As researchers examining the impact of regulation on the resilience of the grid, we have interviewed over fifty knowledgeable professionals in the electric power sector, the vast majority of whom view the grid as resilient to accidents and malicious actors. Outages occur infrequently and are mostly minor. These views are not included in Smith’s article. Many of these professionals acknowledge problems while also dedicating their careers to improving grid resilience. This contrasts with Smith’s depiction of a complacent industry.

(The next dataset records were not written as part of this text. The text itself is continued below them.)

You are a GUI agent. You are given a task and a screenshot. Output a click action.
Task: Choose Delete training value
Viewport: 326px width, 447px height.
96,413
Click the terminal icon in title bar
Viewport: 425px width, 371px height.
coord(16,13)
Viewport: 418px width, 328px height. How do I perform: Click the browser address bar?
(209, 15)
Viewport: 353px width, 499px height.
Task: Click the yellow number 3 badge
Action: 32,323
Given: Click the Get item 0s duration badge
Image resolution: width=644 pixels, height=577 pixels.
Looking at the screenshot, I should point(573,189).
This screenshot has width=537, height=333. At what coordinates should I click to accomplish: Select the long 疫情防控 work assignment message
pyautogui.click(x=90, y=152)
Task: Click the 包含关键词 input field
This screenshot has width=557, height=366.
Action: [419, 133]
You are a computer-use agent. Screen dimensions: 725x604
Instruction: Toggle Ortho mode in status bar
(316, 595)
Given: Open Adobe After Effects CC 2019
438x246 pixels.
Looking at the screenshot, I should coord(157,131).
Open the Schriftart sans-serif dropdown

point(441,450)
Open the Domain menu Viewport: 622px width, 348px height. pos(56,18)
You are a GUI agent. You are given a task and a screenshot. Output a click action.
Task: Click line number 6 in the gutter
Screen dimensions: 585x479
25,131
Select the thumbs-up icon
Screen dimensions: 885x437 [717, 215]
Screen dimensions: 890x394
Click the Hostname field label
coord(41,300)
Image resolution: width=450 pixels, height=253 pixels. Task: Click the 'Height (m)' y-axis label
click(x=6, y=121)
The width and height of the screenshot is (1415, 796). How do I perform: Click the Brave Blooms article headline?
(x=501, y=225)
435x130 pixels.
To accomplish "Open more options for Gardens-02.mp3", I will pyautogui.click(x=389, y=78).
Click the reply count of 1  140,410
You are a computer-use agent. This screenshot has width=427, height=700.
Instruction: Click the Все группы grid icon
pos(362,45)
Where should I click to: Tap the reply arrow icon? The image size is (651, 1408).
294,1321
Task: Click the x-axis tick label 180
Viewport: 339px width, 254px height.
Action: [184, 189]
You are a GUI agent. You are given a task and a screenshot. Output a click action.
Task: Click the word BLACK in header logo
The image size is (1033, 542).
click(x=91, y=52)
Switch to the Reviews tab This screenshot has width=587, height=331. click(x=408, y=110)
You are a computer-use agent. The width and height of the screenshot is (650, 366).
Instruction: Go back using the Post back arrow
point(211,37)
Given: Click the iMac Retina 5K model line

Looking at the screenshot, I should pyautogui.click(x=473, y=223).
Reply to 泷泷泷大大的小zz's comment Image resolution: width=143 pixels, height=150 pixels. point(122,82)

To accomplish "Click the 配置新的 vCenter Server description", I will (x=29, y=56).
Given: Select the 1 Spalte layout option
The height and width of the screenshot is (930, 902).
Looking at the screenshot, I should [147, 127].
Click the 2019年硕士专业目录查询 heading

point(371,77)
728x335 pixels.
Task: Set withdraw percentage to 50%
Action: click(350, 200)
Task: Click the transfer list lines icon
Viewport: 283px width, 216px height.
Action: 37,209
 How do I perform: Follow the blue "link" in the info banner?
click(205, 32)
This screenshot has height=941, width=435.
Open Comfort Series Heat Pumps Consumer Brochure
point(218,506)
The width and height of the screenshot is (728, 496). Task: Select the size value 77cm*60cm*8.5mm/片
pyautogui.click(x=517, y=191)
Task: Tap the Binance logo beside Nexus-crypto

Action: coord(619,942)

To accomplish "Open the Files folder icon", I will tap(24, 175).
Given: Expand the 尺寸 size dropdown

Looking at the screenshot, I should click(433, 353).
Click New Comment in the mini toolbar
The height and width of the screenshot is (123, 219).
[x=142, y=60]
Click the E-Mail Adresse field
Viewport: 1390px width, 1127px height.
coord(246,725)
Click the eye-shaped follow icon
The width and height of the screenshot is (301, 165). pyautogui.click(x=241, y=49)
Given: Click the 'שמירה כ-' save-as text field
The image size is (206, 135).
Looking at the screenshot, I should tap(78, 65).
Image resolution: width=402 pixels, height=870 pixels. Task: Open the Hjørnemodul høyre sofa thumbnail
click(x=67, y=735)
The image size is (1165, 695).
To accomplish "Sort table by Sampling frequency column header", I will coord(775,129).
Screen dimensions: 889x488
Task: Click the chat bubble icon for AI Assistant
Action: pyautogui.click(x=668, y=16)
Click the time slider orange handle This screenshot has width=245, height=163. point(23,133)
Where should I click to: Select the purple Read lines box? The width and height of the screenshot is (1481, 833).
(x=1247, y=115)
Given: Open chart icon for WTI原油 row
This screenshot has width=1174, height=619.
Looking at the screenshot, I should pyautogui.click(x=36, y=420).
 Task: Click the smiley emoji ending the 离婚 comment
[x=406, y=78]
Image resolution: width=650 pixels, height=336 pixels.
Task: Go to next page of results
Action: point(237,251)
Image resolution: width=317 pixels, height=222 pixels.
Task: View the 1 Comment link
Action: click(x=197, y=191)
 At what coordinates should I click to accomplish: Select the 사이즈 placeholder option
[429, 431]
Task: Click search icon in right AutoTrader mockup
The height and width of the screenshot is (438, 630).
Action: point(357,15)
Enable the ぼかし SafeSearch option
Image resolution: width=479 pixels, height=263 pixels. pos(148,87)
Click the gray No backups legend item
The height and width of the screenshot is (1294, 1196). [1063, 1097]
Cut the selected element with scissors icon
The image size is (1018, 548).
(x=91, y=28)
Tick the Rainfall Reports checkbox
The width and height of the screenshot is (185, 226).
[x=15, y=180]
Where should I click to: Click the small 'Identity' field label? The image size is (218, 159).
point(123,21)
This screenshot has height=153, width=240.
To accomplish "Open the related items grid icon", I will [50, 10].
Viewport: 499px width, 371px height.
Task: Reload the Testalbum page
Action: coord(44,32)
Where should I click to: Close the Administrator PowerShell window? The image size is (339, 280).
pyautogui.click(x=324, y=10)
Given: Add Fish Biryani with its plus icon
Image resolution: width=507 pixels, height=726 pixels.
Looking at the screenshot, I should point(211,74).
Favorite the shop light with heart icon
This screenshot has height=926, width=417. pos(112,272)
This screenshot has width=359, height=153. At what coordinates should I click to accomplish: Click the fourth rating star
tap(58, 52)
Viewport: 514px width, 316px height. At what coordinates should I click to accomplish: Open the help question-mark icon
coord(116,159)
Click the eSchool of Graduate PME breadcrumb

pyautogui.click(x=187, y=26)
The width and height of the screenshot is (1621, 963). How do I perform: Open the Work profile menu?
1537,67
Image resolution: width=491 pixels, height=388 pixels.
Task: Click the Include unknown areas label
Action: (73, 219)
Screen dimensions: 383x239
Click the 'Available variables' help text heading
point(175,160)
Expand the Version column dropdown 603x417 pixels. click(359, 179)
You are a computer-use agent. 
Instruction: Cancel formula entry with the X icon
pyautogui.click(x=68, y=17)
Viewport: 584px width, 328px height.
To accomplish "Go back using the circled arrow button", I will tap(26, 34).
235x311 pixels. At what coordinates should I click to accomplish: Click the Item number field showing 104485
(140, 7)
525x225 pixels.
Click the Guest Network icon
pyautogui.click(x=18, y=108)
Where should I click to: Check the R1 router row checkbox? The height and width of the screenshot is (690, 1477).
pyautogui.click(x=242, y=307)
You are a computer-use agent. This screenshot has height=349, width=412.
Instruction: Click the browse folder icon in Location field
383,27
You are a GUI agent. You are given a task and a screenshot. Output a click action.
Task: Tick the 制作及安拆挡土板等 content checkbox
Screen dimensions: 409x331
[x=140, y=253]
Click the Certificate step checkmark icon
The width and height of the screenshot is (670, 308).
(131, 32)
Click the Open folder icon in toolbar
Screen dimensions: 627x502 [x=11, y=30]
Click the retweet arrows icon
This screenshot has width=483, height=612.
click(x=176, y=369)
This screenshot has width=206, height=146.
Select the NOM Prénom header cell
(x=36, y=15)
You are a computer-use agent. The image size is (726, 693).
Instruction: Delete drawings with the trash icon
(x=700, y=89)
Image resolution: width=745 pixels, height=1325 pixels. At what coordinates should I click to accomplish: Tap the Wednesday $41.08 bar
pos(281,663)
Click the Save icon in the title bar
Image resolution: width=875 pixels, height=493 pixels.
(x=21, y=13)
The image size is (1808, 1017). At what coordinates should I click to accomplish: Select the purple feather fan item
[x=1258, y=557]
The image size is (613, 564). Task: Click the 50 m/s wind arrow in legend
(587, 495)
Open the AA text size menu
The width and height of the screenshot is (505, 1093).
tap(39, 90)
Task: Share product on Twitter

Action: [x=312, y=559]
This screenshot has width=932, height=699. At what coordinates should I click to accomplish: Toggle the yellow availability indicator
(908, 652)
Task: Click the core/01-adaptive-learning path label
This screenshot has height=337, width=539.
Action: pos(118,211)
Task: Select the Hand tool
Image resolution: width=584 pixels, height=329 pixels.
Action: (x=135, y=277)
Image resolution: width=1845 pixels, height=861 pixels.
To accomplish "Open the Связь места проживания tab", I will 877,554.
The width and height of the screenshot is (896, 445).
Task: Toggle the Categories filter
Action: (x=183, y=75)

Furthermore, one of Smith’s own sources, Gerry Cauley of the North American Electric Reliability Corporation (NERC) regards a long-term widespread blackout as “highly unlikely.” Cauley states: “I think we do a great job with intelligence and law enforcement to ensure we don’t have the eight or 10 vans going out to different sites and blowing things up.” Smith only quotes the second half of Cauley’s sentence, taking it out of context.
Smith also ignores Cauley’s larger point: we should be prepared to recover from disaster. More fences, larger walls, stronger locks, and other physical security measures proposed by Smith are costly—yet they cannot prevent a determined adversary. Alternative measures include reducing societal dependency on the grid and preparing to recover from disasters. And whatever measures we undertake to improve resilience should be informed by a more balanced understanding of the grid’s vulnerabilities.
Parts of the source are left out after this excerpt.